In the current issue of the International Journal of Cardiovascular Imaging, Koskenvuo and coworkers [1] used echocardiography in a rat model of monocrotaline-induced pulmonary arterial hypertension (PAH). The authors evaluated whether invasive measurements of blood pressures, vascular resistances, right ventricular (RV) wall thickness and RV cavity size could be replaced accurately by corresponding echocardiographic measurements. The authors succeeded to acquire echocardiographic images that produced parameters of PAH with low (<10%) intra-observer and low inter-observer variability, except for tissue Doppler derived isovolumetric relaxation time of the RV (IVRT’) having an interobserver variability of 22.2%. Regarding diagnostic performance of echocardiographic parameters to detect PAH, i.e. a mean pulmonary arterial pressure >25 mmHg, the authors found a sensitivity of 86.4%, a specificity of 97.6%, a positive predictive value of 92.3%, and a negative predictive value of 93.8%. At day 21, noninvasive assessment of PAH demonstrated large differences between invasively measured systolic PAP and echocardiographically assessed systolic PAP (39.5 ± 15.5 and 66.4 ± 18.8 mmHg, respectively) and between invasively measured total pulmonary vascular resistance (TPVR) and echocardiographically assessed TPVR (3.5 ± 2.3 and 7.7 ± 2.8 104*dyn.s.cm−5). The authors held these large differences responsible to the absence of significant tricuspid valve regurgitation (TR) jet in several rats with developing PAH. This seems a very likely explanation as at day 35 both invasively measured systolic PAP and TPVR approached echocardiographically assessed systolic PAP and TPVR much better. Of note, TPVR has not previously been studied in rodents using echocardiography. It was concluded that the use of non-invasive parameters may replace invasive measurements in detecting successful disease induction and to complement invasive data in the evaluation of PAH severity in a rat model.
The difficulty of performing invasive measurements in animals with advanced PAH is an important limitation of all invasive parameters and underscores the importance of innovative noninvasive measurements. The highly vulnerable status of the RV and more generally of the heart in rats with severe PAH often hampers extensive characterization of RV function with the pressure-conductance catheter as we have experienced ourselves [2–4]. As a result, echocardiography may have a specific new role in evaluating PAH. The main disadvantage of electrocardiographic assessment of PAH is to accurately assess the functional characteristics of RV. In the present study, in 13 out of 75 (17%) studies no adequate echocardiographic RV measurements could be performed. Generally, assessment of the RV is cumbersome by echocardiography due to limited acoustic window and the abnormal shape of the RV [5–16]. These limitations might be to a certain extent overcome by using transesophageal or 3D-echocardiography [17–21], but magnetic resonance imaging often provides a better visualization of the RV, allowing improved quantification [22–33].
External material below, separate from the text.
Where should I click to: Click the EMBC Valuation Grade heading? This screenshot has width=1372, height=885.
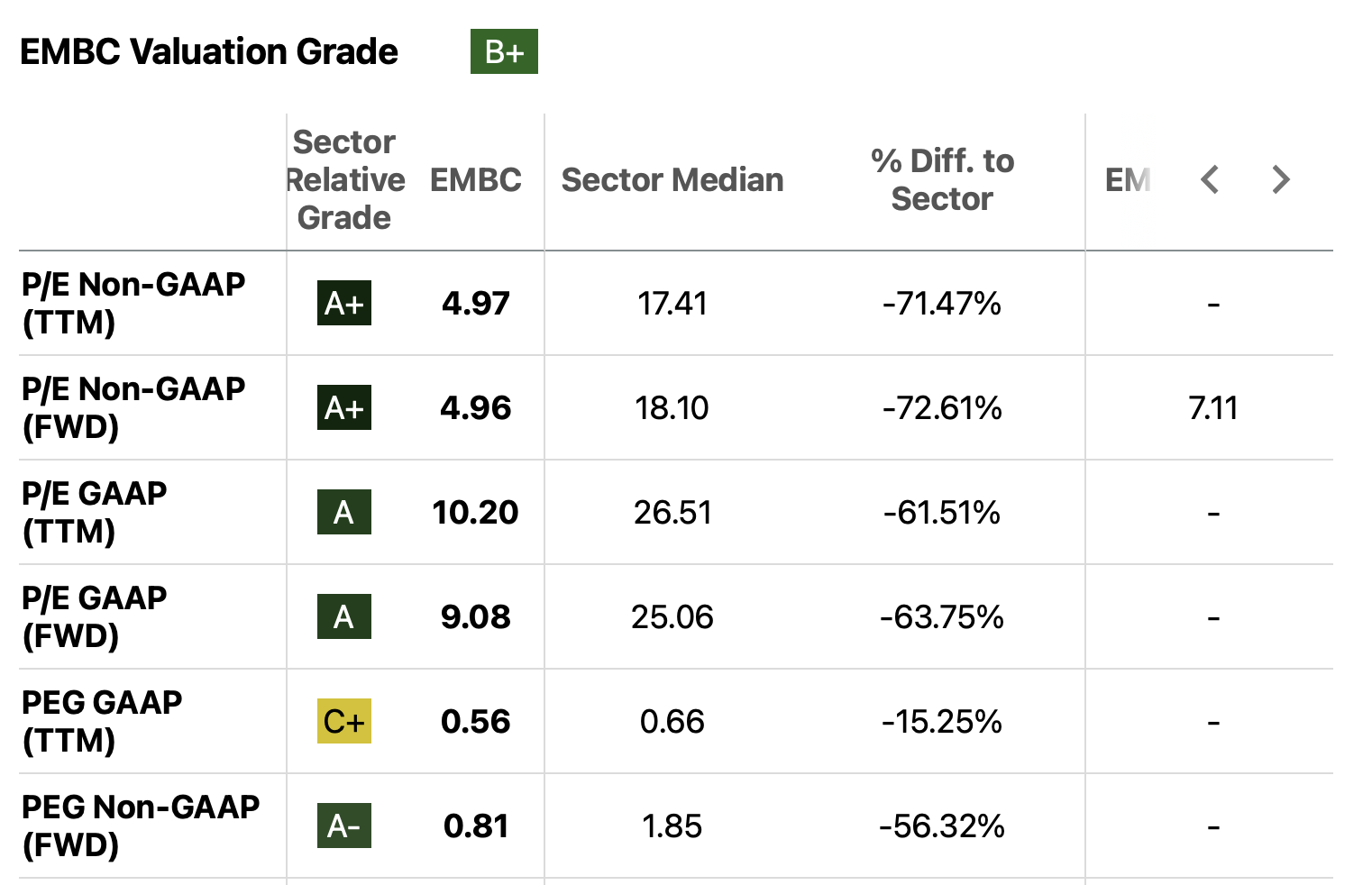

In the current study [1], however, it was clearly shown that employment of echocardiography in animals allows assessment of in vivo RV function without additional harm to the animals. In addition, echocardiography enabled longitudinal measurements thereby lowering the number of animals included in the study. Knowledge and experience in echocardiography of small rodents, so elegantly shown by the authors, is hard to acquire but this is certainly the way to go in future translational research of chronic cardiovascular diseases.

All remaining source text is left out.